EASY METHOD:
Suppose that $(p,\omega_p)\in Q \equiv T^*(M)$, where $p \in M, \omega_p \in T_p^*(M)$, represents a point in the cotangent bundle $Q$ whose fibres are the cotangent linear spaces at each point in the base manifold.
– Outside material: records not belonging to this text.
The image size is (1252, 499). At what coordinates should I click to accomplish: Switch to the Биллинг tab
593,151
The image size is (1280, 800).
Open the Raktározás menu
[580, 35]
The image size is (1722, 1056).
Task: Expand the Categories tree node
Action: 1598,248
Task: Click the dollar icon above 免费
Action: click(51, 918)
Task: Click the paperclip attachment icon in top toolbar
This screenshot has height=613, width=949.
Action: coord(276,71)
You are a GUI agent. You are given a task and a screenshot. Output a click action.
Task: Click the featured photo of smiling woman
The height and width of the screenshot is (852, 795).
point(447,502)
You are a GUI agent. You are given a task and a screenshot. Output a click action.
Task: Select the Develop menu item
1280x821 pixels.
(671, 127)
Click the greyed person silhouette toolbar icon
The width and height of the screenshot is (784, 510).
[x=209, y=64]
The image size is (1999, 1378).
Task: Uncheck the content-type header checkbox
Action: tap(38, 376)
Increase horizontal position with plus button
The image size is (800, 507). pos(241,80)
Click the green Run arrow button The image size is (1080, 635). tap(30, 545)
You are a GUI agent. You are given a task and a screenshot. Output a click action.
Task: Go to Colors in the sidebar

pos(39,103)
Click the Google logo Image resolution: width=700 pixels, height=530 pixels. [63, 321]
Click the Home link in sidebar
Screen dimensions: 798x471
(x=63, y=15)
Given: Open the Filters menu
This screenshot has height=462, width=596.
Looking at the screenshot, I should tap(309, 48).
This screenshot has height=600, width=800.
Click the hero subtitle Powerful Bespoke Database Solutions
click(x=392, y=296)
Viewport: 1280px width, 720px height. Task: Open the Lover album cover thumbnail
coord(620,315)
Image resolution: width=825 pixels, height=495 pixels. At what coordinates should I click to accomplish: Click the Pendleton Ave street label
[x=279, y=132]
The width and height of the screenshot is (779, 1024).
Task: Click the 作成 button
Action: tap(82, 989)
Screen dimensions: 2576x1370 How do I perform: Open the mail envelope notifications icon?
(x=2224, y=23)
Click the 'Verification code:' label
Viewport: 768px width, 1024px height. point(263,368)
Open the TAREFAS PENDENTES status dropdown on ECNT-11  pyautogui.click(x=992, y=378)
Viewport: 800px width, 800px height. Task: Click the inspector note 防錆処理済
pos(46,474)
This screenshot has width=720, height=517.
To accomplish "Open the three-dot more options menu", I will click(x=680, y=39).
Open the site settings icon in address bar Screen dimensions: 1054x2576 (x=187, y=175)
We have the canonical fibre bundle projection,
\begin{align*}
\pi: \quad Q &\to M \\
(p,\omega_p) &\mapsto p \
\end{align*}
which induces the pullback of 1-forms,
\begin{align*}
\pi^*: \quad \Omega (M) &\to \Omega (Q) \\
\omega &\mapsto \pi^*(\omega)\equiv \theta. \
\end{align*}
In local coordinates, if we write $ \omega = \sum_i \alpha_i \ \text{d}x^i $, then it is straightforward to compute the local representation of the pullback:
$$ \theta = \pi^*(\sum_i \alpha_i \ \text{d}x^i) = \sum_i (\alpha_i\circ\pi) \ \pi^*(\text{d}x^i)\ ``=" \sum_i \alpha_i \ \text{d}x^i$$
Note the quotation marks I used to emphasize that one should be careful about abuse of notation and use them smartly for convenience knowing that it should not be taken too literally.
ALTERNATIVE METHOD:
For a vector field $X \in \mathfrak{X}(Q)$, one could locally decompose it into a component parallel to the fibre $T_p^*(M)$ and another parallel to the base $M$ for each $p \in M$ :
$$
X = \sum_j (X_{\parallel}^j\circ\pi)\frac{\partial}{\partial x^j} + \sum_i X_{\perp}^i \frac{\partial}{\partial \alpha^i}
$$
where we have again considered $ \omega = \sum_i \alpha_i \ \text{d}x^i $. By this decomposition, we mean that
$$ \pi_*(X)= \sum_j X_{\parallel}^j \ \frac{\partial}{\partial x^j}$$
And therefore, we have that
\begin{align*}
\theta_{(p,\omega_p)}(X) = \pi_{(p,\omega_p)}^*(\omega_p)(X) &= \omega_p (\pi_{*_{(p,\omega_p)}}(X)) \\
&= \sum_i \alpha_i(p)\ \text{d}x^i (\sum_j X_{\parallel}^j(p) \ \frac{\partial}{\partial x^j}) \\
&= \sum_i (\alpha_i\circ\pi)(p,\omega_p)(X_{\parallel}^i\circ\pi)(p,\omega_p)\
\end{align*}
Thus: $$ \theta (X) = \sum_i (\alpha_i\circ\pi) (X_{\parallel}^i\circ\pi) = \sum_i (\alpha_i\circ\pi) \ \pi^*(\text{d}x^i)(X) $$
which is the same result that we convinced ourselves of before.